KABOOOOOOOMM
Luke hit the ground like a falling meteor, carving a massive crater into the earth. Shockwaves rippled outward as dust and debris shot skyward.
For several seconds, nothing was visible.
Then the dust slowly cleared.
At the epicenter lay Luke—sprawled flat in a perfect Yamcha defeated pose, twitching faintly.
Lilith stood over him, one heel planted triumphantly on his body.
Chin raised.
Eyes gleaming.
She lifted her wrist ever so slightly.
And unleashed the most villainous ojou-sama laugh she had in her arsenal.
"O~HOHOHOHOHOHOHOHO!"
Behind her, the four remaining UAVs flew past in a tight celebratory formation, trailing smoke like victory ribbons.
"…O-hohoho… ho?" Lilith's laugh faltered as she glanced aside. "What's happening here?"
She noticed Belphy collapsed on the ground.
"Oh, nothing," Solo said casually, dusting off his hands. "We just had a little fight."
Belphy lay unconscious, taken down not by combat—but by crippling disappointment.
Lilith sighed.
"You told him about Episode VII, didn't you?"
---
Demon King Castle
"Aaahahaha! Getting swarmed by those drones was really something else!" Luke said cheerfully, carefully ignoring the part where he lost. "You and Bub never stop making fun toys."
The castle's great hall flickered under torchlight. Monstrous sculptures loomed along the walls, and ancient paintings glared down with enchanted eyes—charm spells designed to instill terror in visitors.
Today's visitors were demon elites.
They barely noticed.
Luke, bandaged and freshly dressed in a crisp suit, sat at the breakfast table with Solo, Lilith, and a barely-conscious Belphy.
"So," Luke asked casually, "what brings you here?"
"Have you seen the news about Lich's latest discovery?" Solo asked. "About the goddess virus?"
"Oh, the goddess particles?"
"…particles?"
"Yes. The thing you and Lich named the goddess virus forty years ago." Luke sipped his tea. "It's trending again because Lich finally figured out its function. But its real name is goddess particles."
Lilith stiffened. "You… knew the goddess created it? How?"
Luke blinked. "Because I still lived in the goddess realm when she made it."
The table went silent.
"WHAT!?" Lilith shrieked, half-standing. "YOU'RE FROM THE GODDESS REALM!? AN ANGEL!?"
Luke pointed at his halo. "Color changed, sure, but it's still a halo. Angel wings too. Isn't it obvious?"
Lilith stared at him, utterly speechless.
Solo scratched his cheek. The trope was so cliché he'd just assumed everyone already knew.
"Anyway," Solo said slowly, "what else do you know about the virus?"
"Hm…"
Luke tapped his chin, pretending to think.

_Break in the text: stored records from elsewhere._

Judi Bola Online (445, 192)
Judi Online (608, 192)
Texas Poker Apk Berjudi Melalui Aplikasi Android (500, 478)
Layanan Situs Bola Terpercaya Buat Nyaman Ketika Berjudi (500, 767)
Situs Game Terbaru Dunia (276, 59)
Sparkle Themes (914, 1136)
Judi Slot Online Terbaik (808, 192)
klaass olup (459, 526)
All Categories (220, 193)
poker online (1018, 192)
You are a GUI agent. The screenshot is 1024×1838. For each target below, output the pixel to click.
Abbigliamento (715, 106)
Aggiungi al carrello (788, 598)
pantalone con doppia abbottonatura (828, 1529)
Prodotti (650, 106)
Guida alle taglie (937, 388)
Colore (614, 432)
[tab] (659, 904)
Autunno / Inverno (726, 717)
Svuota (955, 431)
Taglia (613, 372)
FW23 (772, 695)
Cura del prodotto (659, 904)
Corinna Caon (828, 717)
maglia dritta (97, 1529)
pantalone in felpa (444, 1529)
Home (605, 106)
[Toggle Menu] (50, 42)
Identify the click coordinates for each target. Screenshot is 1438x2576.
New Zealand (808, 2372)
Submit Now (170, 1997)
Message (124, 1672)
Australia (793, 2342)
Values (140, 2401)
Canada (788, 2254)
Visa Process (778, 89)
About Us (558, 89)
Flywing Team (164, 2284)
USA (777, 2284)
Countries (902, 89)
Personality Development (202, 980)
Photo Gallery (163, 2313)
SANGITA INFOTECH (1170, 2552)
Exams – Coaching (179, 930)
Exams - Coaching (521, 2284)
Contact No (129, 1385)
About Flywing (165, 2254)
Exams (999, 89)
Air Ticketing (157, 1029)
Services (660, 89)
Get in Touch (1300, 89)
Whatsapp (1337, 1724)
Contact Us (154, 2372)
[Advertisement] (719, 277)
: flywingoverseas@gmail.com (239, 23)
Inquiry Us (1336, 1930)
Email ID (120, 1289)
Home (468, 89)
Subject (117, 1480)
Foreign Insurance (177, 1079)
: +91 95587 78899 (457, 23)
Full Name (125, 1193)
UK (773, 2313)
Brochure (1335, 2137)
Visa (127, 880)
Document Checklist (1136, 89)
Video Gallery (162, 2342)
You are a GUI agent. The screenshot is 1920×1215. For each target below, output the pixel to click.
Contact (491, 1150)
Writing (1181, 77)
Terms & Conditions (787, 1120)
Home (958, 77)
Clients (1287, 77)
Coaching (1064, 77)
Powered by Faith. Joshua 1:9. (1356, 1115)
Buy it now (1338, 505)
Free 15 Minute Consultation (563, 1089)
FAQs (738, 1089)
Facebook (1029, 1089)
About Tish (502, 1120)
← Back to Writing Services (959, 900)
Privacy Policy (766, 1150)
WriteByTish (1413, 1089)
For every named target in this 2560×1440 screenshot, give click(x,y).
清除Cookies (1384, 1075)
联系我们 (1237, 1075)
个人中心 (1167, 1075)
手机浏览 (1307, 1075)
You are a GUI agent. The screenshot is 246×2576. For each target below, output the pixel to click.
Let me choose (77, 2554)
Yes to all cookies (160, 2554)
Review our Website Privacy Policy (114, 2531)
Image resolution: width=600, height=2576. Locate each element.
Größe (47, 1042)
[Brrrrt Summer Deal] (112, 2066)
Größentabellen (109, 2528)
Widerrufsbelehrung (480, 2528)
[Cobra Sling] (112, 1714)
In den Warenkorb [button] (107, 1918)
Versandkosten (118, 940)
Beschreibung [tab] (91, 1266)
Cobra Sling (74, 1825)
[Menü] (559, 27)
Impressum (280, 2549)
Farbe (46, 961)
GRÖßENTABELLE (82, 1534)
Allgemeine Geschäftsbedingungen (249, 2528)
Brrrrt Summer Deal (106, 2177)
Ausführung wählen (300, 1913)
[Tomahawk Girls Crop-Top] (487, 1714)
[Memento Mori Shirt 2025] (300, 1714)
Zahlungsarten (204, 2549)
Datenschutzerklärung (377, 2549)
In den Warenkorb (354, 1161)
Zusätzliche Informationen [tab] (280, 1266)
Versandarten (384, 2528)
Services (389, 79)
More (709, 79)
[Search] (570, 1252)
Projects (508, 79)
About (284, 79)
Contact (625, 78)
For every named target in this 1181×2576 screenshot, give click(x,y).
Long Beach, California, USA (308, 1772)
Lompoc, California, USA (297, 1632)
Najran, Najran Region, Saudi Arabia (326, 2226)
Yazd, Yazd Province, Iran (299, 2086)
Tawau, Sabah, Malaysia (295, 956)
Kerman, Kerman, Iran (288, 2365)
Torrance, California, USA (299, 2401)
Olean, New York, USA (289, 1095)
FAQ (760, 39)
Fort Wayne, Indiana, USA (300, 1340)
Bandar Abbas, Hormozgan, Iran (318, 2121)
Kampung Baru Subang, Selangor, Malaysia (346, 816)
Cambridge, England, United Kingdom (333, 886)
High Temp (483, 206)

"…I don't feel like telling you, bro. Hahaha!"
"Tch."
Luke smirked. He was powerful, ancient, and insufferable. After freeloading at his castle centuries ago, Solo knew this all too well.
"Anyway, is that why you're here—"
TING-TING. TING-TING.
An iPhone alarm rang.
"Oh! Almost 9 AM. Let's continue this in my office." Luke stood. "You haven't been to the tower in eighty years, right? You'll like the changes."
---
Demon Tower – 1st Floor
The moment they entered the tower, everyone's jaw dropped.
The once hellish spire had become…
Corporate.
A grand lobby. Automatic doors. Reception counters. A massive wall directory. Security staff in suits. Demons rushing past with coffee cups stamped with a green Medusa logo.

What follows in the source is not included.